## STATED PROBLEM:
In the records below, swap "coordinate pair" for "ordered pair" everywhere it appears and leave the rest of the lines unchanged.

## DATASET:

____________________

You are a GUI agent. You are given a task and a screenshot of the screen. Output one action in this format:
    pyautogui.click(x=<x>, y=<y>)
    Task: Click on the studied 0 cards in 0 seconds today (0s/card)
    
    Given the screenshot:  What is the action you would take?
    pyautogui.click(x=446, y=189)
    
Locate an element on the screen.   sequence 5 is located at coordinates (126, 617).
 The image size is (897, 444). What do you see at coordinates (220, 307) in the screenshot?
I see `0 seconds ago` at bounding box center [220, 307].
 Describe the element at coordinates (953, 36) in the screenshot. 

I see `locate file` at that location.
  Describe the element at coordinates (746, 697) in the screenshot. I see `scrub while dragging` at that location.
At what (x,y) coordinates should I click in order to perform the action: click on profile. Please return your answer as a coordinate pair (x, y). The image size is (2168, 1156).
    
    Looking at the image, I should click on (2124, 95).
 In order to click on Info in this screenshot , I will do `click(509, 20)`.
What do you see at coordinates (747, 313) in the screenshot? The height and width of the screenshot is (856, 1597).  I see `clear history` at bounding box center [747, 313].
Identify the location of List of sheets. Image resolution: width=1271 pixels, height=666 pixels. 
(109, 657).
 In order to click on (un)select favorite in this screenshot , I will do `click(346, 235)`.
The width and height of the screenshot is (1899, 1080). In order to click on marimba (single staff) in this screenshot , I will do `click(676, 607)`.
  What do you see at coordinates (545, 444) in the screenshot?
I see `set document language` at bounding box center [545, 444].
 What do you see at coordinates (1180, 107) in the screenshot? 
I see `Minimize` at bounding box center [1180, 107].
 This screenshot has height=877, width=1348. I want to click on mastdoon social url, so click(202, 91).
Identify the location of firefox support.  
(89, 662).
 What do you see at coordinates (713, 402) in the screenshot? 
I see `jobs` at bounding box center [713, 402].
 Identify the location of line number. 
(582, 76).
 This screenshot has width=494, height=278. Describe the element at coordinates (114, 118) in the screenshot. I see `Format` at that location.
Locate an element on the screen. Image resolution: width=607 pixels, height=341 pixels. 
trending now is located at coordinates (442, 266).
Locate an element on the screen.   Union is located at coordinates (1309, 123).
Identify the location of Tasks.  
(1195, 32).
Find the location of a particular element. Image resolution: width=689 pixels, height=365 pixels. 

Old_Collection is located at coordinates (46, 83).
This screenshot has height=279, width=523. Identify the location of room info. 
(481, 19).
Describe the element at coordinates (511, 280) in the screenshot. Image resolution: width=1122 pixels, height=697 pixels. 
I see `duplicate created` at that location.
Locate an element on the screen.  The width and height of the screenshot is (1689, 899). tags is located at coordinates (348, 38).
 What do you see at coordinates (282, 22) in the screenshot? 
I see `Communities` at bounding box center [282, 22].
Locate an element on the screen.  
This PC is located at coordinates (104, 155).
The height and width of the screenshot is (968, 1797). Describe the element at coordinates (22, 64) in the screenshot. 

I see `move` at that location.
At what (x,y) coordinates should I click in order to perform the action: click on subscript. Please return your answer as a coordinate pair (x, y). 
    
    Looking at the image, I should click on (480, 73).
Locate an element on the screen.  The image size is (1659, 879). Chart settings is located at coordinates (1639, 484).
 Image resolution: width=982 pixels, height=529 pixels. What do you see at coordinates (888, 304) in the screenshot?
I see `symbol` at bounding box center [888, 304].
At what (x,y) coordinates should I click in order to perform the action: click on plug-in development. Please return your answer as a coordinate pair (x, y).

____________________

## RESPONSE TO THIS EXERCISE:
You are a GUI agent. You are given a task and a screenshot of the screen. Output one action in this format:
    pyautogui.click(x=<x>, y=<y>)
    Task: Click on the studied 0 cards in 0 seconds today (0s/card)
    
    Given the screenshot:  What is the action you would take?
    pyautogui.click(x=446, y=189)
    
Locate an element on the screen.   sequence 5 is located at coordinates (126, 617).
 The image size is (897, 444). What do you see at coordinates (220, 307) in the screenshot?
I see `0 seconds ago` at bounding box center [220, 307].
 Describe the element at coordinates (953, 36) in the screenshot. 

I see `locate file` at that location.
  Describe the element at coordinates (746, 697) in the screenshot. I see `scrub while dragging` at that location.
At what (x,y) coordinates should I click in order to perform the action: click on profile. Please return your answer as a ordered pair (x, y). The image size is (2168, 1156).
    
    Looking at the image, I should click on (2124, 95).
 In order to click on Info in this screenshot , I will do `click(509, 20)`.
What do you see at coordinates (747, 313) in the screenshot? The height and width of the screenshot is (856, 1597).  I see `clear history` at bounding box center [747, 313].
Identify the location of List of sheets. Image resolution: width=1271 pixels, height=666 pixels. 
(109, 657).
 In order to click on (un)select favorite in this screenshot , I will do `click(346, 235)`.
The width and height of the screenshot is (1899, 1080). In order to click on marimba (single staff) in this screenshot , I will do `click(676, 607)`.
  What do you see at coordinates (545, 444) in the screenshot?
I see `set document language` at bounding box center [545, 444].
 What do you see at coordinates (1180, 107) in the screenshot? 
I see `Minimize` at bounding box center [1180, 107].
 This screenshot has height=877, width=1348. I want to click on mastdoon social url, so click(202, 91).
Identify the location of firefox support.  
(89, 662).
 What do you see at coordinates (713, 402) in the screenshot? 
I see `jobs` at bounding box center [713, 402].
 Identify the location of line number. 
(582, 76).
 This screenshot has width=494, height=278. Describe the element at coordinates (114, 118) in the screenshot. I see `Format` at that location.
Locate an element on the screen. Image resolution: width=607 pixels, height=341 pixels. 
trending now is located at coordinates (442, 266).
Locate an element on the screen.   Union is located at coordinates (1309, 123).
Identify the location of Tasks.  
(1195, 32).
Find the location of a particular element. Image resolution: width=689 pixels, height=365 pixels. 

Old_Collection is located at coordinates (46, 83).
This screenshot has height=279, width=523. Identify the location of room info. 
(481, 19).
Describe the element at coordinates (511, 280) in the screenshot. Image resolution: width=1122 pixels, height=697 pixels. 
I see `duplicate created` at that location.
Locate an element on the screen.  The width and height of the screenshot is (1689, 899). tags is located at coordinates (348, 38).
 What do you see at coordinates (282, 22) in the screenshot? 
I see `Communities` at bounding box center [282, 22].
Locate an element on the screen.  
This PC is located at coordinates (104, 155).
The height and width of the screenshot is (968, 1797). Describe the element at coordinates (22, 64) in the screenshot. 

I see `move` at that location.
At what (x,y) coordinates should I click in order to perform the action: click on subscript. Please return your answer as a ordered pair (x, y). 
    
    Looking at the image, I should click on (480, 73).
Locate an element on the screen.  The image size is (1659, 879). Chart settings is located at coordinates (1639, 484).
 Image resolution: width=982 pixels, height=529 pixels. What do you see at coordinates (888, 304) in the screenshot?
I see `symbol` at bounding box center [888, 304].
At what (x,y) coordinates should I click in order to perform the action: click on plug-in development. Please return your answer as a ordered pair (x, y).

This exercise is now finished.